STATED PROBLEM A: Render the records as a JSON list of strings, one string per line, with blank lines dropped and the pictures left out. Begin at the line that contains "Given: Open the" and stop after the line that contains "should pyautogui.click(x=527, y=122).".

-- Start TEXT BLOCK --

The register file is combinational with respect to reads (rs1 determines rs1_data, and rs2 determines rs2_data), and sequential for writes (rd_data is written to rd on the rising clock edge if write_en is set). The signature for the data path is as follows:

/// 32-bit Register file
///
/// There are 32 32-bit registers x0-x31, with x0 hardwired
/// to zero. This module provides two combinational output
/// ports, controlled by the two addresses rs1 and src, and
/// a single registered write (on the rising edge of the clock
/// when the write enable signal is asserted).
///
/// There is no reset; on power-on, the register values are
/// set to zero.
///
module register_file(
    input clk, // clock
    input write_en, // write enable for rd
	input [31:0] rd_data, // data for write
    input [4:0] rs1, // source register index
    input [4:0] rs2, // source register index
    input [4:0] rd, // destination register index for write
    output [31:0] rs1_data, // read port for rs1
    output [31:0] rs2_data // read port for rs2
    );

The fields rs1, rs2, and rd are routed from fixed locations in instr. The source for rd_data is selected from one of the following options:

  • main_alu_result for register-register, register-immediate, and auipc instructions

  • data_mem_rdata for load instructions

  • csr_rdata for Zicsr instructions

  • pc_plus_4 for unconditional jump instructions

  • imm for lui

To simplify the data path, the register file is wrapped in a module that routes the register indices from the instruction, and selects the source for writing data:

/// Write data for rd in register file
///
/// The rd_data_sel arguments selects between the inputs:
///
/// 000: main_alu_result,
/// for register-register, register-immediate, and auipc instructions
///
/// 001: data_mem_rdata
/// for load instructions
///
/// 010: csr_rdata
/// for Zicsr instruction
///
/// 011: pc_plus_4
/// for unconditional jump instructions
///
/// 100: { instr[31:12], 12{1'b0} } (from instr input)
/// for lui instruction
///
module register_file_wrapper(
	input clk, // for writing
	input write_en, // 1 to write data to rd; 0 otherwise
	input [1:0] rd_data_sel, // pick what to write to rd
	input [31:0] main_alu_result, // the output from the main ALU
	input [31:0] data_mem_rdata, // data output from data memory bus
	input [31:0] csr_rdata, // data output from CSR bus
	input [31:0] pc_plus_4, // current pc + 4, from pc module
	input [31:0] instr, // current instruction
    	output [31:0] rs1_data, // read port for rs1
    	output [31:0] rs2_data // read port for rs2
    );

Data Memory Bus

The design will use a simple bus for accesses to data memory (the target for loads and stores). Using a bus allows separate devices (e.g. main memory, and I/O devices) to be separated into different modules.

-- End TEXT BLOCK --

STATED PROBLEM B: Pick up the text on the processor data path where it stops and write the next part.

-- Start EXERCISE MATERIAL --

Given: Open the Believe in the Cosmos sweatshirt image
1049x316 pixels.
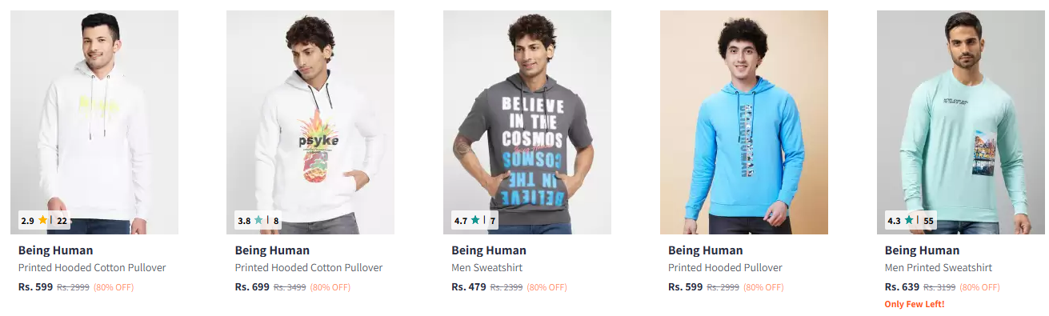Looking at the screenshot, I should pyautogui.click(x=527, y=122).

-- End EXERCISE MATERIAL --
-- Start EXERCISE MATERIAL --

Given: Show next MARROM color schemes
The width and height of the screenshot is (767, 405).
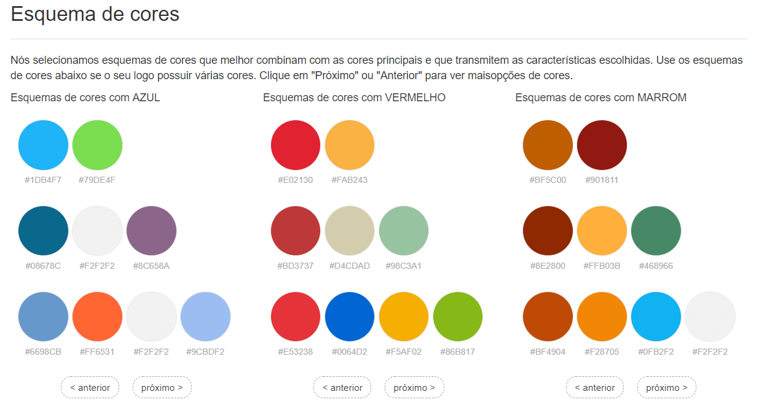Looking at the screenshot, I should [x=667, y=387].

-- End EXERCISE MATERIAL --
-- Start EXERCISE MATERIAL --

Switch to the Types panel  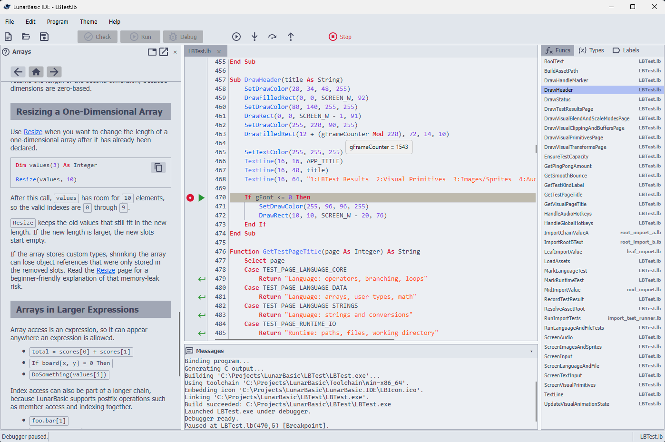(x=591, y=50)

-- End EXERCISE MATERIAL --

ANSWER A:
[
  "Given: Open the Believe in the Cosmos sweatshirt image",
  "1049x316 pixels.",
  "Looking at the screenshot, I should pyautogui.click(x=527, y=122)."
]

ANSWER B:
Instead of using an enable signal to pick which device is active on the bus, each device will determine whether it should handle the read or write, by setting a "claim" signal. The read outputs from all the devices are ORed together, and devices not claiming the signal set their output to zero.

The claim signals from all the devices are ORed together. On a read or write, this signal can be used to check that at least one device will handle the request. If no device will handle the request, a load/store access fault can be raised.

The (logical) bus interface is as follows:

interface data_mem_bus();
   bit        clk; // writes are performed on the rising clock edge
   bit [31:0] addr; // the read/write address
   bit [1:0]  width; // the width of the read/write (byte, halfword, word)
   bit [31:0] rdata; // read-data returned from device
   bit [31:0] wdata; // write-data passed to device
   bit	      write_en; // whether to perform a write (or just a read)
   bit	      claim; // devices will claim read/write based on address/width
endinterface

The OR logic for claim and rdata will be handled using modports, one per device (and one for the host).

The devices on the bus are:

  • The main memory module (RAM)

  • Any memory-mapped CSRs (in particular, the timer interrupt controller)

  • Any memory-mapped peripherals

The data memory bus is only used for loads and stores (instruction fetch does not use this bus in this design).

For both load and store instructions, the address is calculated by the ALU, so the addr line is hardwired to the main ALU output. The width field depends on the instruction, and is driven by the control unit. The write_en line is set only for store instructions. The wdata field is hardwired to rs2_data, which is the only source for writes to data memory.

The claim output is used by the control unit to potentially raise load/store access faults. The rdata output is hardwired to the register file wrapper, which is the only user of data memory bus data (load instructions).

CSR Bus

The CSR bus is similar to the data memory bus:

interface csr_bus();
   bit        clk; // writes are performed on the rising clock edge
   bit [11:0] addr; // the read/write address
   bit [31:0] rdata; // read-data returned from a CSR device
   bit [31:0] wdata; // data to be written to a CSR device
   bit	      write_en; // whether to perform a write (or just a read)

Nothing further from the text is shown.